| Brief |
Could you put the data into a numbered list, starting with the line containing "Where should I click to: Click the Role" and going on through the line containing "Looking at the screenshot, I should coord(98,46).", with both of those lines included and any blank lines left out?
--- Records for this task ---
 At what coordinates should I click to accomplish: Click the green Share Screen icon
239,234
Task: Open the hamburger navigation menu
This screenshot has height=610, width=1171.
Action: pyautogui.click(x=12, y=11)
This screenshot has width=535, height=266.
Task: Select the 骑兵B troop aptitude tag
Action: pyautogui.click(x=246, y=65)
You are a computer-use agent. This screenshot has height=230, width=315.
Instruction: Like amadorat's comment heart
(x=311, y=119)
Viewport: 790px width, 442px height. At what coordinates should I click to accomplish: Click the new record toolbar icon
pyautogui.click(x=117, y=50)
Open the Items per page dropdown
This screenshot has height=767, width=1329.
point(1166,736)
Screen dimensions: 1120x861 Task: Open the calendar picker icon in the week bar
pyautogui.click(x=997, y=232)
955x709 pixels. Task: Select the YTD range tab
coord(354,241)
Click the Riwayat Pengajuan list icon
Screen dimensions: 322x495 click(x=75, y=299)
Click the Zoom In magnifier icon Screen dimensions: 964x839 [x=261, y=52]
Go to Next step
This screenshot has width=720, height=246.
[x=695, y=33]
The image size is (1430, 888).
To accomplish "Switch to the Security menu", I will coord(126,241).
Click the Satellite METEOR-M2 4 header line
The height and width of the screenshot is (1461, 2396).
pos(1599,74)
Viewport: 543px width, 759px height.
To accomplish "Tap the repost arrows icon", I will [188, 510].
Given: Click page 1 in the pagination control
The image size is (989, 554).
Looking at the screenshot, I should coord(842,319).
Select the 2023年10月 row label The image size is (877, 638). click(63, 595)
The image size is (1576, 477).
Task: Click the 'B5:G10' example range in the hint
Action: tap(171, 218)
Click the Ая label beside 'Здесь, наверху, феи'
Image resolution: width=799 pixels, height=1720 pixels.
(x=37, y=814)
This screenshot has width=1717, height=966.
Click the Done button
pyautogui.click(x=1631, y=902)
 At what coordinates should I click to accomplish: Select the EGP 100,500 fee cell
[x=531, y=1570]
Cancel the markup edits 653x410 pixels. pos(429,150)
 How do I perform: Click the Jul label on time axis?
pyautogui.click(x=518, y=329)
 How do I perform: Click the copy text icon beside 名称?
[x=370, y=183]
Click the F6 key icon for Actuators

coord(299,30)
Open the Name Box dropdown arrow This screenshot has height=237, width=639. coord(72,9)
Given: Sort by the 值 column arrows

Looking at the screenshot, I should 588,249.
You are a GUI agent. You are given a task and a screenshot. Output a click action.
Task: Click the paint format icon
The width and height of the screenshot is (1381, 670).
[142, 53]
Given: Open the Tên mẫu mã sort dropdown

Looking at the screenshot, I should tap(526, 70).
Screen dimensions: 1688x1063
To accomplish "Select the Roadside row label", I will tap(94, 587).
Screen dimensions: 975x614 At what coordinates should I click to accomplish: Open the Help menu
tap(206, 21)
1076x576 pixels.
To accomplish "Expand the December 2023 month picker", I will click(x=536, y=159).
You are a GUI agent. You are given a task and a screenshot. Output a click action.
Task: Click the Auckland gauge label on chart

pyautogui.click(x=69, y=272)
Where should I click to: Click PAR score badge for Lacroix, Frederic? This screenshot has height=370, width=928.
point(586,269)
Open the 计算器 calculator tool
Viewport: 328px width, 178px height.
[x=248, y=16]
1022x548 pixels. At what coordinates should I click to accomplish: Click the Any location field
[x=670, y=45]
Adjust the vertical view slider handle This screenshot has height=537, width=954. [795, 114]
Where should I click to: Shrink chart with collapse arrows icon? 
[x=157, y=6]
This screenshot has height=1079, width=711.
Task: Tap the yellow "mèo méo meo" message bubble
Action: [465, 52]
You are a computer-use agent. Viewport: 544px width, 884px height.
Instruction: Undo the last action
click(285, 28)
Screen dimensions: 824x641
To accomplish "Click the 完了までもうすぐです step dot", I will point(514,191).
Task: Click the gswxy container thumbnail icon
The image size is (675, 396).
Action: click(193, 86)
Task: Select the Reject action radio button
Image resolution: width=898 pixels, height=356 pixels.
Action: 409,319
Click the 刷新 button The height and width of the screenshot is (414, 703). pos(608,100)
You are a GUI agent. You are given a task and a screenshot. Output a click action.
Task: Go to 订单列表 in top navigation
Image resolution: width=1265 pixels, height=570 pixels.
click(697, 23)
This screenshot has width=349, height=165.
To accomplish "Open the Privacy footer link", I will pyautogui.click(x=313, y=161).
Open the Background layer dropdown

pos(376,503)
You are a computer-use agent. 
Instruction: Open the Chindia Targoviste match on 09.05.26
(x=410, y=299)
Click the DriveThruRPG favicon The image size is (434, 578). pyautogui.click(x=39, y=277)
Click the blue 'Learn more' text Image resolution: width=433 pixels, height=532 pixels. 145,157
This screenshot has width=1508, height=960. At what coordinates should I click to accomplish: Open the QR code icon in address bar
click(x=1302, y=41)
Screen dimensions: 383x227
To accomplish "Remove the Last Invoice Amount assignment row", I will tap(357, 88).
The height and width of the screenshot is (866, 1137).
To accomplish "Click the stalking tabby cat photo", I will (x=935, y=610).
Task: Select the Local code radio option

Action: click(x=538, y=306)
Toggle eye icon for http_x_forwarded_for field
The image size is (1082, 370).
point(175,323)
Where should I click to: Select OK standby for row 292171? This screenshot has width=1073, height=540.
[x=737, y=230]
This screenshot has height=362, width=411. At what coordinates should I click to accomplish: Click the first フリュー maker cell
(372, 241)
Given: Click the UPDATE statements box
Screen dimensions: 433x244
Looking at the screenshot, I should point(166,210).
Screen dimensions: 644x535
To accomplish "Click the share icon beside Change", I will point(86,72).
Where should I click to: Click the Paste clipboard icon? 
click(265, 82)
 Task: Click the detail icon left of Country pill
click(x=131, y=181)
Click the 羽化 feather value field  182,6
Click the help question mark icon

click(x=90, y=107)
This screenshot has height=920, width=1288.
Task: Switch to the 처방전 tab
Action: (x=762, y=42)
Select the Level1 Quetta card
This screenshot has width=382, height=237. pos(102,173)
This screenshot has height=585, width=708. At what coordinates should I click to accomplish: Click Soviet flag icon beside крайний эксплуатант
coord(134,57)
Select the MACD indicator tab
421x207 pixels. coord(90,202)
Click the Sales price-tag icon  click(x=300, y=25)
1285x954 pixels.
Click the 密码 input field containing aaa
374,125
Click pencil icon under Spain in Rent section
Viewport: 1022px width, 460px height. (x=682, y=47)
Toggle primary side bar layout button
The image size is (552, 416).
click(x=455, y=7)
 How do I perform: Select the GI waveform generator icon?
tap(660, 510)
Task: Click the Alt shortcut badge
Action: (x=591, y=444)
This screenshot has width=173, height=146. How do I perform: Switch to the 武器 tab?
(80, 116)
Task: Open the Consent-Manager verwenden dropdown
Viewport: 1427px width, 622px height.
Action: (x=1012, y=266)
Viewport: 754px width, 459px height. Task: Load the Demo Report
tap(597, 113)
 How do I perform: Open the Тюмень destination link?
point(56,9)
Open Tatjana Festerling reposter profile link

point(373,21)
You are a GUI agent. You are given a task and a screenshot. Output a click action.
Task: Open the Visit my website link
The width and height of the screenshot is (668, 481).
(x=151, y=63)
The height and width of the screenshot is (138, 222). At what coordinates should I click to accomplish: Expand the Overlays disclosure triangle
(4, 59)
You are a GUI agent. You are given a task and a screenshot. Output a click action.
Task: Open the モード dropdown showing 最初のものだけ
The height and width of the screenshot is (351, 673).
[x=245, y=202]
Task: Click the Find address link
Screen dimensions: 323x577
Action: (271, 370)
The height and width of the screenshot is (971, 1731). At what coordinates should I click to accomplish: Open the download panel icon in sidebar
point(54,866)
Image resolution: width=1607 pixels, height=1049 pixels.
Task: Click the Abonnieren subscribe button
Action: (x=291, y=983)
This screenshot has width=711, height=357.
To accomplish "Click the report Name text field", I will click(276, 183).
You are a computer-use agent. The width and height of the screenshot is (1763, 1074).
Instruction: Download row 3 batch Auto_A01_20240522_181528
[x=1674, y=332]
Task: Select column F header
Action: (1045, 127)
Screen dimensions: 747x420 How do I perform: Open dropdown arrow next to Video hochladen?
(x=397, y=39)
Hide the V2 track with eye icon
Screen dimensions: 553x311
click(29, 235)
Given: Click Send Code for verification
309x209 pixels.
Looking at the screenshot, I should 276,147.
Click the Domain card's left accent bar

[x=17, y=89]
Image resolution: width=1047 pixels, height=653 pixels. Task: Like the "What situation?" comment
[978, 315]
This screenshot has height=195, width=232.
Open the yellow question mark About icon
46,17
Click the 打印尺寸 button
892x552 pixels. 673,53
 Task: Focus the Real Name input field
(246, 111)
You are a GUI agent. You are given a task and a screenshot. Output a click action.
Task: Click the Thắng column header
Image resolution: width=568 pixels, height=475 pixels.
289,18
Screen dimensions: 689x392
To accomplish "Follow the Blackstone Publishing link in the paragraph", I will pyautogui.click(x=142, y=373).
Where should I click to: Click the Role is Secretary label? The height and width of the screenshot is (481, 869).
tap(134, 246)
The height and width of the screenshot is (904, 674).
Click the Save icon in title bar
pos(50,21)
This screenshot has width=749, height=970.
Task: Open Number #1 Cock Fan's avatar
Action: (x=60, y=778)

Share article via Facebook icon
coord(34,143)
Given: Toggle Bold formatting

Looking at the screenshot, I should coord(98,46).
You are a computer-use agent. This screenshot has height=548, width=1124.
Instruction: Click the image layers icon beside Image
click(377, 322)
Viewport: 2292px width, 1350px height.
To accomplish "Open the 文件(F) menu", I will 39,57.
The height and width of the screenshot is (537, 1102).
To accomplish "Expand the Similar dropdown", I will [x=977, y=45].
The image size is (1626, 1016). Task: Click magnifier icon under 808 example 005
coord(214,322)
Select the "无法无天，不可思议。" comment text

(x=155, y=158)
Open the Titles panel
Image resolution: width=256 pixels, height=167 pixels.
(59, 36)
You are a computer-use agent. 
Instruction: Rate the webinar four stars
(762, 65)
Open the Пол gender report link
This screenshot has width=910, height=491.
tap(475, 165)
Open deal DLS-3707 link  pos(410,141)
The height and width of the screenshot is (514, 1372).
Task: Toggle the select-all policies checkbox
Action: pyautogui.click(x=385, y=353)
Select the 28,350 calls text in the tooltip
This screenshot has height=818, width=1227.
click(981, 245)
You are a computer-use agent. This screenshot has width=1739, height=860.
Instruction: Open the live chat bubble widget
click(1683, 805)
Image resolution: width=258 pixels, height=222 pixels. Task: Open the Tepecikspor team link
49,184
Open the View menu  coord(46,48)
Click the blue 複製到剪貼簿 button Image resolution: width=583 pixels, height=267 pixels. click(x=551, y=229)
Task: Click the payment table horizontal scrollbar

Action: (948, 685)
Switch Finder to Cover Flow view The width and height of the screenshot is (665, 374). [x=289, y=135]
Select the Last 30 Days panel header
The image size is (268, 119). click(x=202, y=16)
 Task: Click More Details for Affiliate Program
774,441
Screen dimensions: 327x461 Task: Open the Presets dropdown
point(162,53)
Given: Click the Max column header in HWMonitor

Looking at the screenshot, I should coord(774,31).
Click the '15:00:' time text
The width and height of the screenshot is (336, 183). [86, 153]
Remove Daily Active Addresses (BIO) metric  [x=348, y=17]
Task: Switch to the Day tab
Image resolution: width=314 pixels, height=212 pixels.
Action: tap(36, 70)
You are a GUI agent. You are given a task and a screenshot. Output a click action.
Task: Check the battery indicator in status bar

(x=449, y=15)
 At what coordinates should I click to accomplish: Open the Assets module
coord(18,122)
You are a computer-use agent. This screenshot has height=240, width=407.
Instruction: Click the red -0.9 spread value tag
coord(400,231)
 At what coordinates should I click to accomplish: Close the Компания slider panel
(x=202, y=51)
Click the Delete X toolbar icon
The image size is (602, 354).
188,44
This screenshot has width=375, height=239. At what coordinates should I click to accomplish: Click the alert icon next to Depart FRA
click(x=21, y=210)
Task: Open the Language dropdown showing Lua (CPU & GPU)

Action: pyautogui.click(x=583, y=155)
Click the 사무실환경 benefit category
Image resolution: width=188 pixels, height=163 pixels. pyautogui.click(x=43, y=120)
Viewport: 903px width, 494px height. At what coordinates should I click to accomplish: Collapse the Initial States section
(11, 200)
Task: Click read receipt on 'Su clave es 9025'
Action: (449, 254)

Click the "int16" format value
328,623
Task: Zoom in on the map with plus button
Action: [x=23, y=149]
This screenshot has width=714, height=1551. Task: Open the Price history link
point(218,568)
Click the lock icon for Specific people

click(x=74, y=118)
---
| Task output |
1. Where should I click to: Click the Role is Secretary label? The height and width of the screenshot is (481, 869).
2. tap(134, 246)
3. The height and width of the screenshot is (904, 674).
4. Click the Save icon in title bar
5. pos(50,21)
6. This screenshot has width=749, height=970.
7. Task: Open Number #1 Cock Fan's avatar
8. Action: (x=60, y=778)
9. Share article via Facebook icon
10. coord(34,143)
11. Given: Toggle Bold formatting
12. Looking at the screenshot, I should coord(98,46).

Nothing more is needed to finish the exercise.